On June 8, 2012, CMH entered into a Purchase Agreement dated as of June 7, 2012 (the Second Purchase Agreement and such transaction being the Second Transaction) with a fund affiliated with GIP, pursuant to which CMH agreed to sell to GIP, and GIP agreed to buy, for cash consideration of $1.0 billion (i) 6,438,115 subordinated units of the Issuer (the Second Closing Subordinated Units) and (ii) 33,704,666 common units of the Issuer (the Common Units and together with the Second Closing Subordinated Units, the Second Purchase Agreement Subject Interests).
Until the closing of both transactions, CMH has agreed not to vote any of the First Purchase Agreement Subject Interests or the Second Purchase Agreement Subject Interests (together, the Subject Interests) in favor of any amendment to the Partnership Agreement of the Issuer, any amendment to the Limited Liability Company Agreement of CMV, any Merger or Plan of Conversion (as defined in the Partnership Agreement of the Issuer) or any election to dissolve the Issuer.
The closings of the transactions are subject to certain conditions, including the execution of certain agreements necessary to consummate the sale of the Subject Interests and, with respect to the First Transaction, the consent of the lenders under the Issuers revolving bank credit facility to certain amendments to such facility and, with respect to the Second Transaction, the satisfaction of certain financing requirements by GIP. Upon the closing of the First Transaction, Chesapeakes two designees will resign from the board of managers of CMV and one of Chesapeakes two designees will resign from the Board of Directors of the General Partner (the GP Board), and until the closing of the Second Transaction or the termination of the Second Purchase Agreement, Chesapeake will have the right to appoint one member of the GP Board.
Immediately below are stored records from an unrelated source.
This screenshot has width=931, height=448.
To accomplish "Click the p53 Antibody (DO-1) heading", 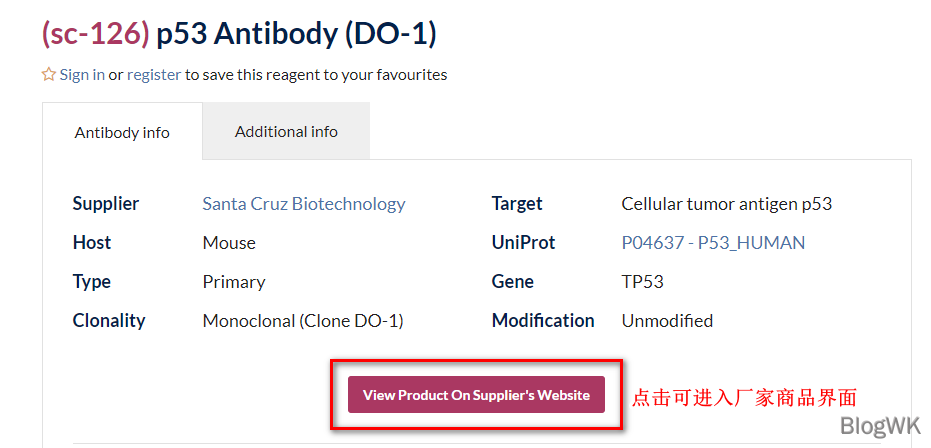I will pos(296,34).
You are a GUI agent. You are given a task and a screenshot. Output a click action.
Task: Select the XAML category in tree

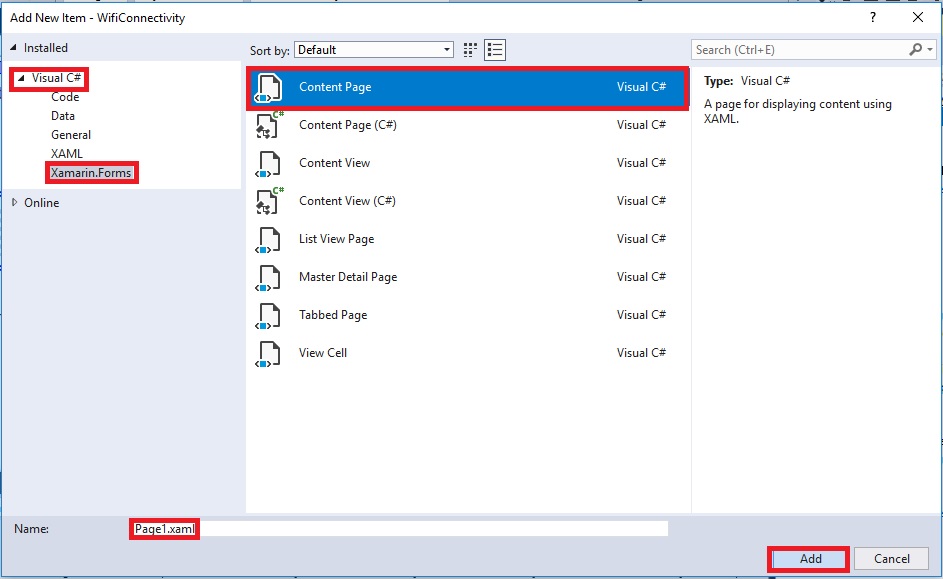[x=67, y=153]
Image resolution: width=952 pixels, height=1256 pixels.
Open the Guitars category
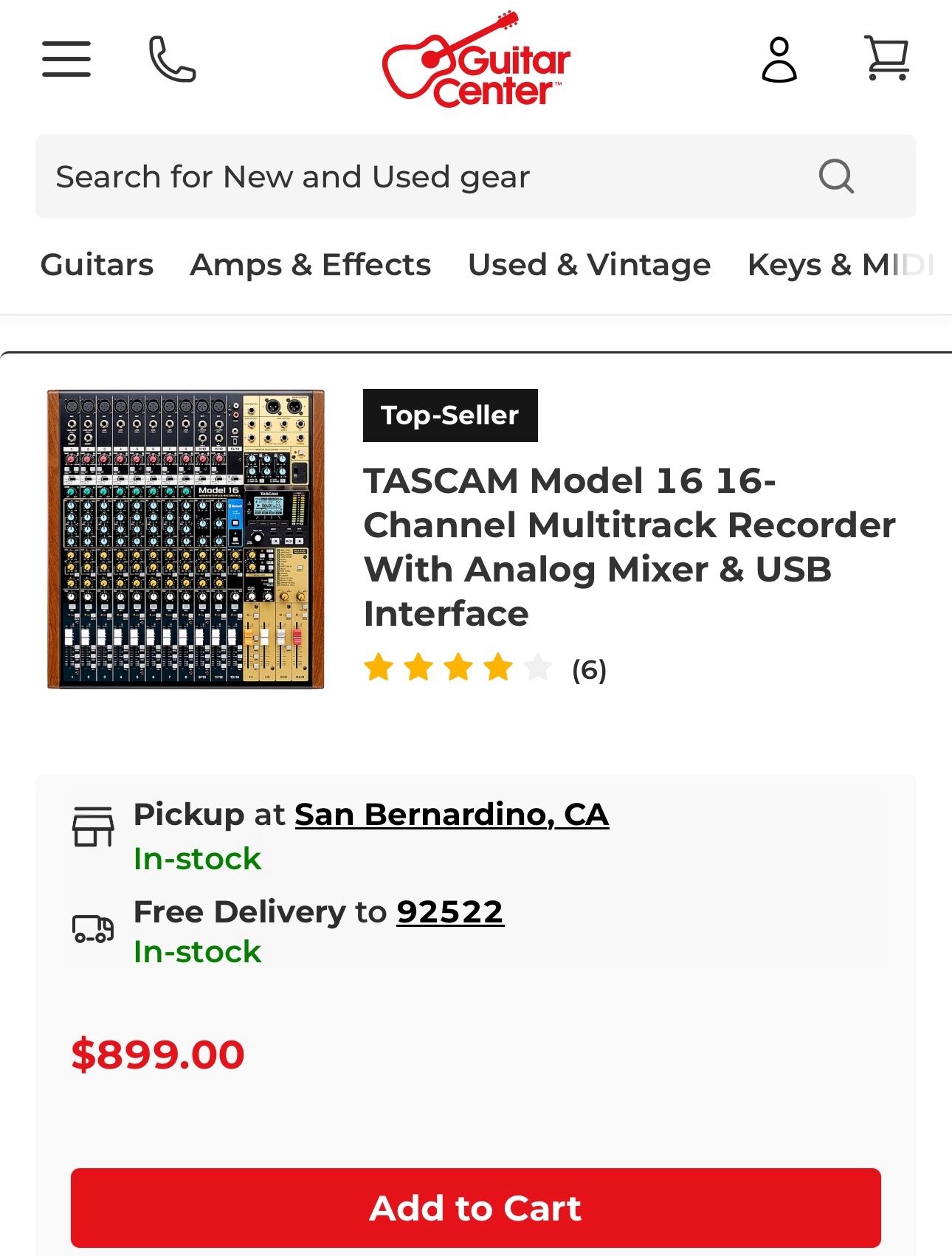[x=97, y=265]
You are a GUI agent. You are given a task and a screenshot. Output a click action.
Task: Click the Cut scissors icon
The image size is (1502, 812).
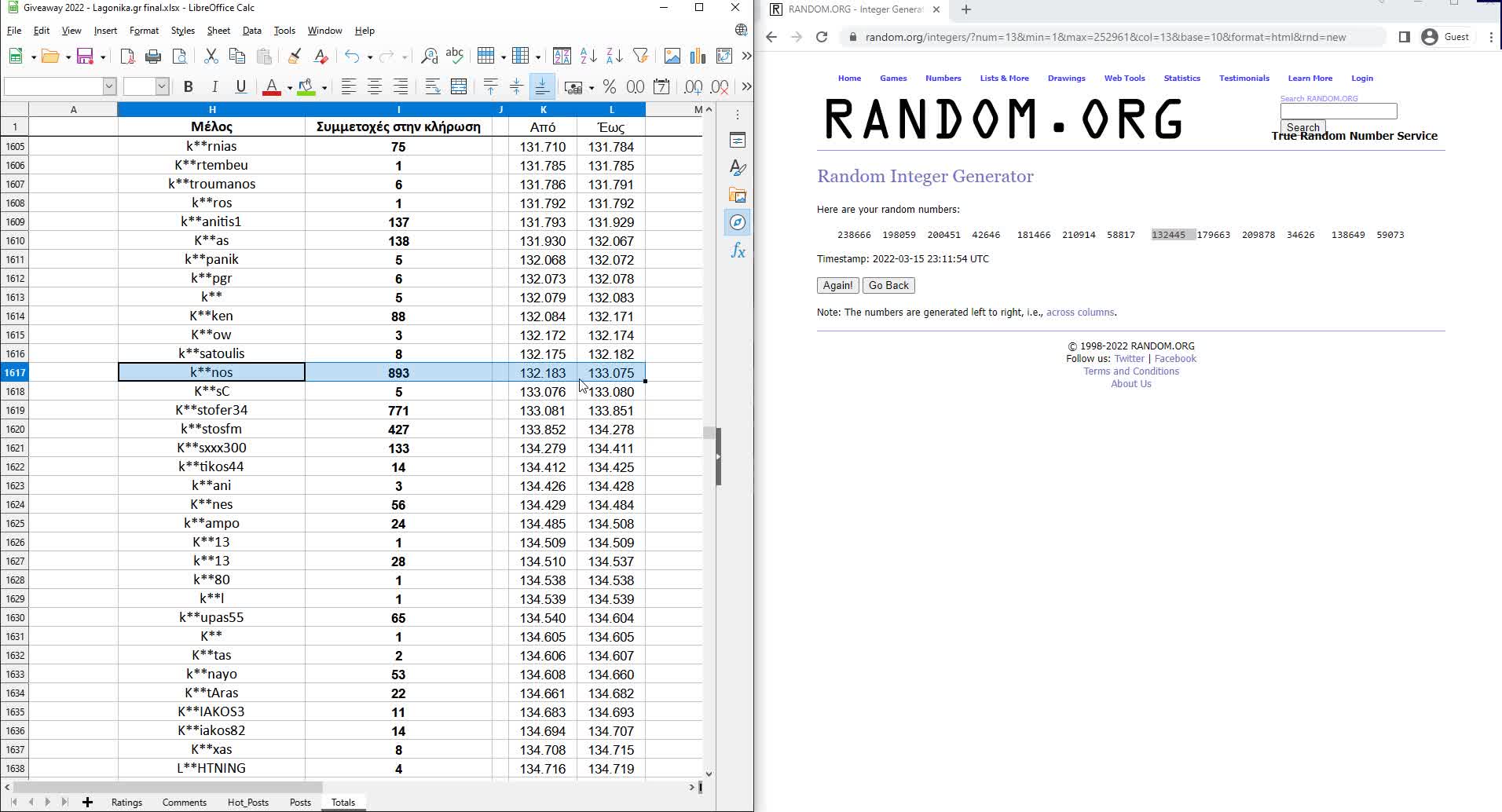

Upon the closing of the Second Transaction, Chesapeake will not be entitled to appoint any members of the GP Board, and the Reporting Persons will have no further ownership interest in the Issuer.
-4-
Except as disclosed in the Schedule 13D and herein, the Reporting Persons have no plans or proposals that relate to or would result in any of the transactions described in subparagraphs (a) through (j) of Item 4 of Schedule 13D.
Item 6. Contracts, Arrangements, Understandings or Relationships With Respect to Securities of the Issuer.
Item 6 to the Schedule 13D is amended to include the following: As disclosed pursuant to Item 4 of this Amendment No. 1, CMH is a party to the First Purchase Agreement and the Second Purchase Agreement with GIP pursuant to which, subject to the conditions set forth therein, CMH will sell, and GIP will purchase, the Subject Interests.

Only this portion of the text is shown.